Thursday, March 22, 2012

Am I Responsible for My Dead Husband's Medical Bills Under Texas Law?

Am I Responsible for My Dead Husband's Medical Bills Under Texas Law?

If you are under the assumption that your spouse's debts will disappear after death, you might want to check your address. Texas, along with Arizona, California, Idaho, Louisiana, New Mexico, Washington and Wisconsin, is a community property state. Thus, since medical bills are considered an estate debt shared by both spouses, it is very possible that the responsibility for paying the medical bills may fall on you.

Community Property

    In general, the term community property applies to any purchases or debts acquired during marriage. Community property does not need to be in both parties' names, as debts incurred by either party are considered the responsibility of both spouses. For example, if a spouse accumulates $50,000 in medical bills before passing away, the responsibility of that debt is then passed on to the surviving spouse, even if the name of the surviving spouse does not appear on any of the bills.

Outside of Marriage

    An exception to the community property law in Texas states that property obtained outside of marriage is considered separate property, and thus not the responsibility or asset of the surviving spouse. Thus, if a husband owed $150,000 worth of medical bills from extensive surgeries that occurred prior to marriage, the wife of the husband does not legally assume that debt through marriage. In such cases, if the assets are not available to pay the incurred debt after death, it is the creditors who lose out on the ability to claim payment.

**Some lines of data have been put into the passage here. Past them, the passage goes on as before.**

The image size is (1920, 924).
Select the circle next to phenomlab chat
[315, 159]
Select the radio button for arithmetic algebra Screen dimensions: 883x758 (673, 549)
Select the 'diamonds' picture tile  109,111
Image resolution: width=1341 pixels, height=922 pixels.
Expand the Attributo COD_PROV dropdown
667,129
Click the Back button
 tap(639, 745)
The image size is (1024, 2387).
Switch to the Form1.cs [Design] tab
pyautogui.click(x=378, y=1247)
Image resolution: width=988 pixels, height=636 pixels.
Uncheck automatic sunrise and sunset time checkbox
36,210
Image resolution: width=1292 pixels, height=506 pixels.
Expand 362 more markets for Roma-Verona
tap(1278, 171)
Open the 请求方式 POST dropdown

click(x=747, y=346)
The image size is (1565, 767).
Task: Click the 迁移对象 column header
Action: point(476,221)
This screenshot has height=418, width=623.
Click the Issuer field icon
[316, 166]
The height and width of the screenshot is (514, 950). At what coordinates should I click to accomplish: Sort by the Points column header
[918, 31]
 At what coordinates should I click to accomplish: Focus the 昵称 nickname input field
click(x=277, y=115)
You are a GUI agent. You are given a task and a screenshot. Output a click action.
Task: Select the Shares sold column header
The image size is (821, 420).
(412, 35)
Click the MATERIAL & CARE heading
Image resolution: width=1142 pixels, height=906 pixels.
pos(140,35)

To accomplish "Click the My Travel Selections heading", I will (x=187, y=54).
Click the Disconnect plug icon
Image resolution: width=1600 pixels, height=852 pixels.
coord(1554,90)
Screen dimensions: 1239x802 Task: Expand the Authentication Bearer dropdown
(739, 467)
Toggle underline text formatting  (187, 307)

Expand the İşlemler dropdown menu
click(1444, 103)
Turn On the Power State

Gifts and Inheritance Exception

    Texas law permits gifts and inheritance, even when acquired during times of marriage, to remain separate property. This means that in the event that your spouse dies and creditors have come to collect the debt, they cannot access property in your name only as a means of paying community property bills.

Legal Counsel

    Given the complex nature of probate and property law in the State of Texas, it is highly recommended that you seek professional assistance before proceeding with any debt payments. In some cases, especially those with exorbitant medical bills, it might be in your best interest to explore bankruptcy options. Attorneys who specialize in Texas property can also provide insight with regard to any local or district laws that might work in your favor. When seeking legal advice, be sure request an attorney with a specialized background in property law and one with experience in situations similar to yours.